_WORK TO COMPLETE_: Change "sidebar" to "navigation" in the items from the line holding "Expand the ADMISSIONS dropdown menu" through the end of the items, inclusive, and give those lines again with nothing else altered.
— START —
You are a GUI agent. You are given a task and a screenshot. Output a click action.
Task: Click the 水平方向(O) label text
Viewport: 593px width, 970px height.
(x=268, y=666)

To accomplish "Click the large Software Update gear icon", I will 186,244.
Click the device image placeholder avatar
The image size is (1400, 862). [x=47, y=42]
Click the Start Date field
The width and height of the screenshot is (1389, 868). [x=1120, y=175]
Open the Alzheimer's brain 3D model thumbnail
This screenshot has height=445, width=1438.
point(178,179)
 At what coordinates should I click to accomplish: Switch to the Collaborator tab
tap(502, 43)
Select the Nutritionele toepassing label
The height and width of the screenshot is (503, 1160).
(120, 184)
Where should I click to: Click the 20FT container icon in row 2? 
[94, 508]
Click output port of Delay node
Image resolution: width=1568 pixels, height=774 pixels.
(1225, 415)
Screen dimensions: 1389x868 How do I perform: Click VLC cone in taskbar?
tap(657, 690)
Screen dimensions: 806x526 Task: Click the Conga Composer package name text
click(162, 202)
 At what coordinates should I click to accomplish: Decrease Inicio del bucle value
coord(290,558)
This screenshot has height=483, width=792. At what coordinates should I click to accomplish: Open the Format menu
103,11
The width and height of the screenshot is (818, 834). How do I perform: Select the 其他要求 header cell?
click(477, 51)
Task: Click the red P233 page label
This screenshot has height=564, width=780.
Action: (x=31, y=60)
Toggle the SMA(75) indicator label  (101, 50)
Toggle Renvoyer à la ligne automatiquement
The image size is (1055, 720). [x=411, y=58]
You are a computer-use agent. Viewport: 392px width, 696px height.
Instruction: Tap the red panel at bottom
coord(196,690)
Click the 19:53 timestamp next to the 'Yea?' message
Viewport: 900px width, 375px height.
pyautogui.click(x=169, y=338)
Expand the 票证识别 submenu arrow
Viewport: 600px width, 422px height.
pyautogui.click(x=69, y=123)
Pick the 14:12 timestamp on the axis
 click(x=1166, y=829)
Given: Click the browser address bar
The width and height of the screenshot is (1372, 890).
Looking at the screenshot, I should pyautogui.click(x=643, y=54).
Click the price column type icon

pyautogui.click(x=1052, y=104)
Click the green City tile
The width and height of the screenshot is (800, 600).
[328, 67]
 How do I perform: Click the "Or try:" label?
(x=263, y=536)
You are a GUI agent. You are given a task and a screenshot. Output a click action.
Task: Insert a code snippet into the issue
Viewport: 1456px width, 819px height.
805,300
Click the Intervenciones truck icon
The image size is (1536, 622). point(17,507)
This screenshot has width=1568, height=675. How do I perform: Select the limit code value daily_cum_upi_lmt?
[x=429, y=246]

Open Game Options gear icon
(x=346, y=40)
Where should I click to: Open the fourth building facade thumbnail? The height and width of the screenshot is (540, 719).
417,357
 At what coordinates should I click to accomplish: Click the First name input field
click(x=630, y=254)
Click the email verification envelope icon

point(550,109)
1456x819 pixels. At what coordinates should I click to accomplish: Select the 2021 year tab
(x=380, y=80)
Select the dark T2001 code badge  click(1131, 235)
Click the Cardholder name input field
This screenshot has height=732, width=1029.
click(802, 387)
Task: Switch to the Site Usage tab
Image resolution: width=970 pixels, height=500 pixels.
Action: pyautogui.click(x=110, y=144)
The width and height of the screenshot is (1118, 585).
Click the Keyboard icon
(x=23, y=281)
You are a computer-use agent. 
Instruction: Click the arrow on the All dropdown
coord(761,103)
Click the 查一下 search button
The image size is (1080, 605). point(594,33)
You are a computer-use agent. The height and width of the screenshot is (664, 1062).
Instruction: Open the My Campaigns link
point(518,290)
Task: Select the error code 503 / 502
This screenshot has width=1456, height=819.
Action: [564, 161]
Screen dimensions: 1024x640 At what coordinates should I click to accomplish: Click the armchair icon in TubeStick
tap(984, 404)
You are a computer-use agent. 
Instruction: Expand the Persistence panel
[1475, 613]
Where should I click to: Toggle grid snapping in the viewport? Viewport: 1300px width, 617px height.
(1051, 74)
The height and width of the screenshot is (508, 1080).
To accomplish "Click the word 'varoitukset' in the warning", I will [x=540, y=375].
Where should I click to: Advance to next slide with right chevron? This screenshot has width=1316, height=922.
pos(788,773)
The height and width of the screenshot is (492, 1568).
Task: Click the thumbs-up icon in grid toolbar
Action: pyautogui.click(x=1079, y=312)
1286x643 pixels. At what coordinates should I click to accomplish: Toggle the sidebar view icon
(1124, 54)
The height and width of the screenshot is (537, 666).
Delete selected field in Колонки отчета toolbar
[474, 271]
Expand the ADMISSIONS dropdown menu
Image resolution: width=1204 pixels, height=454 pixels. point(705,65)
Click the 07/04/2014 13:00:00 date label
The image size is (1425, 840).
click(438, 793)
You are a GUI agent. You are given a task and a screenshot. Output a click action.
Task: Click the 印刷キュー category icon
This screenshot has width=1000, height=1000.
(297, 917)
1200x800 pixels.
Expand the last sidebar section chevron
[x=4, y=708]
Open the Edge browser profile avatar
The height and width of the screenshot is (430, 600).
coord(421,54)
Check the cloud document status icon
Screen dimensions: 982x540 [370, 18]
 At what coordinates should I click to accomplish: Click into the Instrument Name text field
— END —
_REPLY_:
Expand the ADMISSIONS dropdown menu
Image resolution: width=1204 pixels, height=454 pixels. point(705,65)
Click the 07/04/2014 13:00:00 date label
The image size is (1425, 840).
click(438, 793)
You are a GUI agent. You are given a task and a screenshot. Output a click action.
Task: Click the 印刷キュー category icon
This screenshot has width=1000, height=1000.
(297, 917)
1200x800 pixels.
Expand the last navigation section chevron
[x=4, y=708]
Open the Edge browser profile avatar
The height and width of the screenshot is (430, 600).
coord(421,54)
Check the cloud document status icon
Screen dimensions: 982x540 [370, 18]
 At what coordinates should I click to accomplish: Click into the Instrument Name text field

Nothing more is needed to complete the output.